Stack(スタック)
Stackは、Queueと並んで有名な積み上げ型のデータ構造を元にしたコレクションです。Queueとは違い、先に入れたものが後から出てくる構造をしています。Queueが要素の追加や削除にエンキュー、デックという独特の言い回しを使うのと同様、Stackにデータを入れることをプッシュ(Push)、Stackからデータを取り出すことをポップ(Pop)と呼びます。

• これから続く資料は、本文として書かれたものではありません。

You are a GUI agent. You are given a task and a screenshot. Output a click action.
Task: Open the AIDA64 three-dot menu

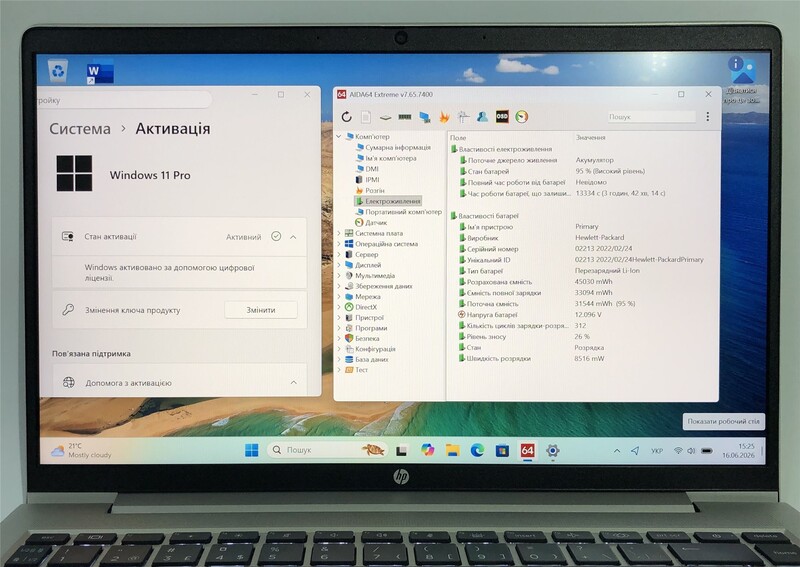[x=708, y=117]
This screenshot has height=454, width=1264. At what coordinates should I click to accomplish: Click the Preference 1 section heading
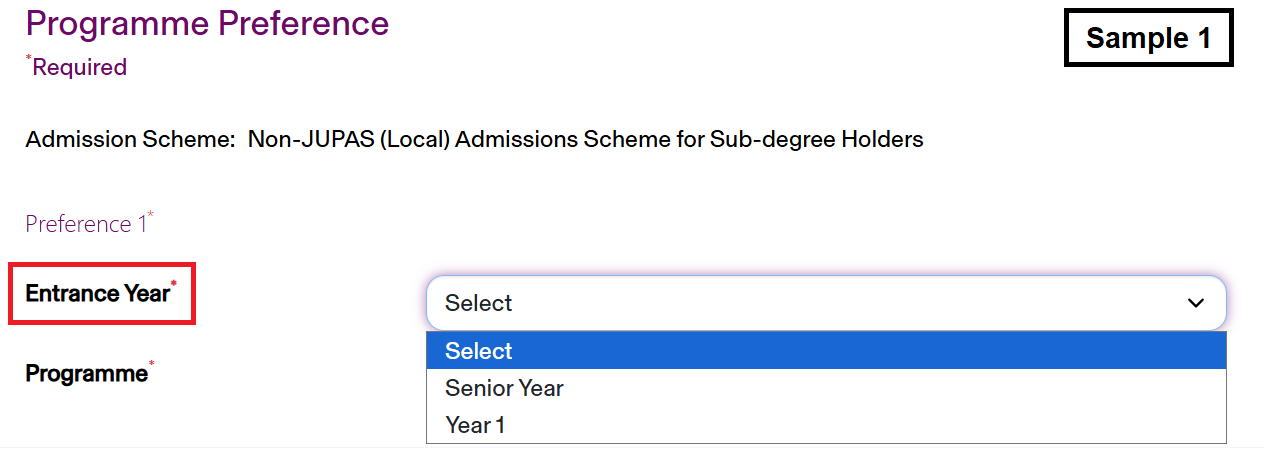point(86,224)
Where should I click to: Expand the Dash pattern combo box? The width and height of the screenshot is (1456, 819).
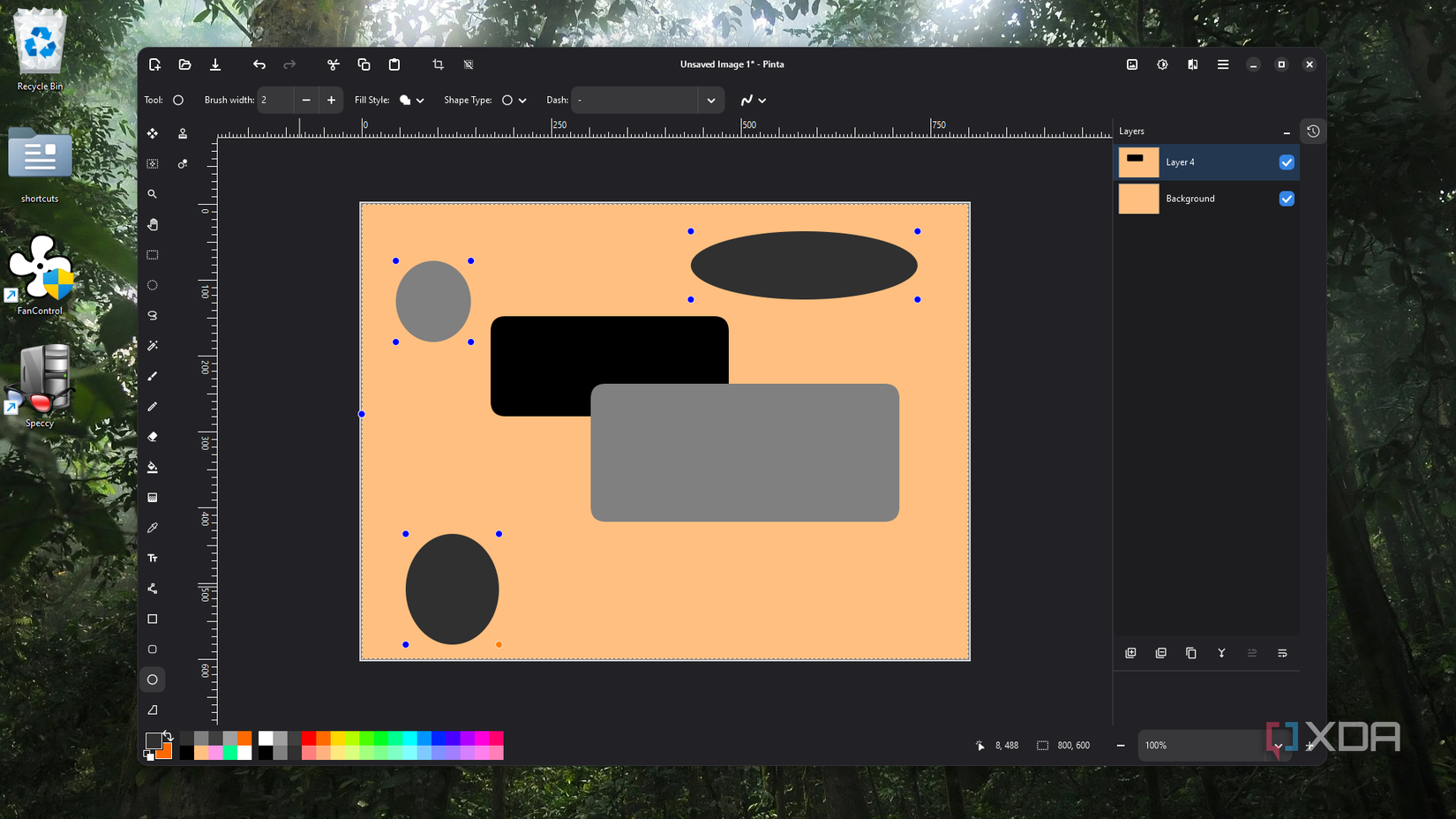point(710,101)
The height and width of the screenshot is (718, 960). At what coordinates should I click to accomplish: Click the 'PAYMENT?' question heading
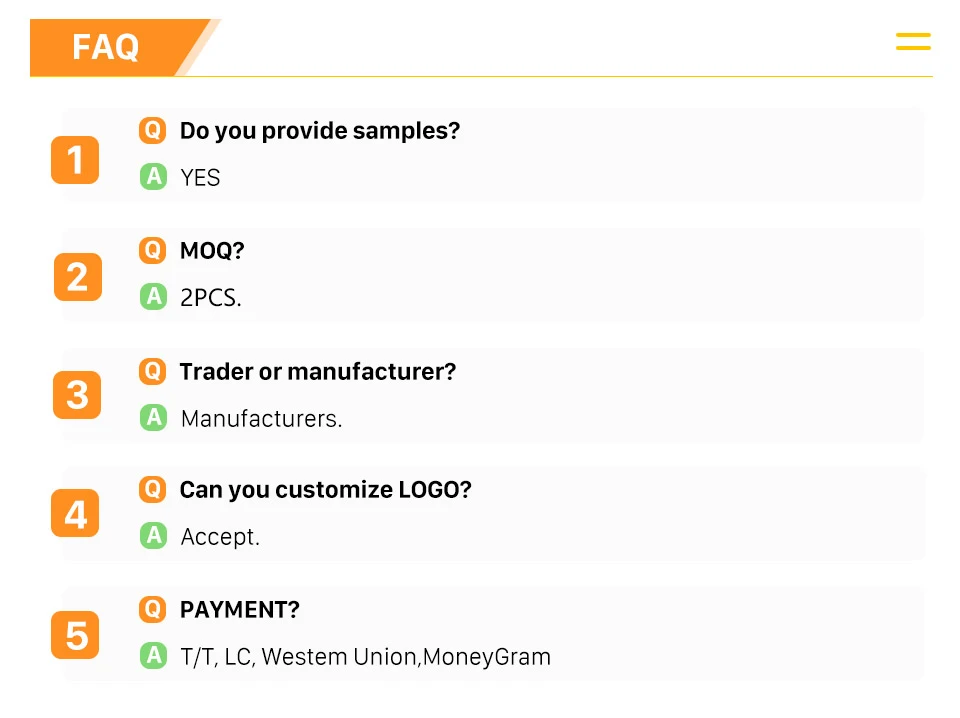(x=239, y=610)
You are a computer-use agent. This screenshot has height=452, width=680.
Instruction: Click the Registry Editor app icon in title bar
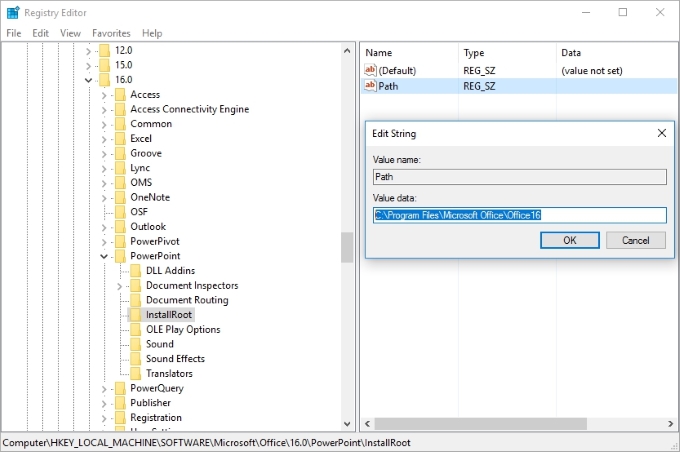[x=12, y=12]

こちらもデータの記憶領域の管理をコレクションに任せられることと、様々な型のデータをまとめて取り扱うことができるという点が便利なところです。
Stackサンプルプログラムの解説
Stack stk = new Stack();
stk.Push("First Object");
stk.Push(2);
stk.Push(3.1415);
Console.WriteLine("Stack size : {0}", stk.Count);
Console.WriteLine("1st Pop : {0}", stk.Pop());
Console.WriteLine("Stack size : {0}", stk.Count);
Console.WriteLine("2nd Pop : {0}", stk.Pop());
Console.WriteLine("Push.");
stk.Push("新しい値を追加");
Console.WriteLine("Stack size : {0}", stk.Count);
Console.WriteLine("3rd Pop : {0}", stk.Pop());
Stack size : 3 1st Pop : 3.1415 Stack size : 2 2nd Pop : 2 Push. Stack size : 2 3rd Pop : 新しい値を追加
特筆して説明する点はありません。先入れ後出し構造であることとメソッド名の違いをのぞけば、その挙動はQueueとほぼ同じです。
Stackの基本的な使い方
Push(value)で値を追加Pop()で値を取り出す
という、Queueとよく似た使い方をします。Queueと同じく、Peekメソッドを使うことで、Stackに積んであるオブジェクトを削除せずに取り出すことが可能です。特定要素へのアクセス方法が提供されていないこと、null参照をPushできること、Stackの要素が底をついた状態でPopするとInvalidOperationException例外を投げることも、Queueと同じです。
Stackを使う上での注意点
Stack特有の注意点としては、Popメソッドのオーダーにあります。Stackの容量がCountの返す値よりも大きければ、PopはO(1)で動作します。しかし、Countの値がStackの容量よりも大きければ、PopはO(n)で動作します。従って、速度を要求される場面ではあらかじめ十分な大きさのStackを確保した方が良いでしょう。他のコレクション同様、コンストラクタで容量の指定が可能です。
まとめ
今回はSystem.Collections名前空間に属する便利なコレクションについて紹介しました。いずれも便利で活用の幅の広いデータ構造ばかりですから、様々な用途に活用していただきたいと思います。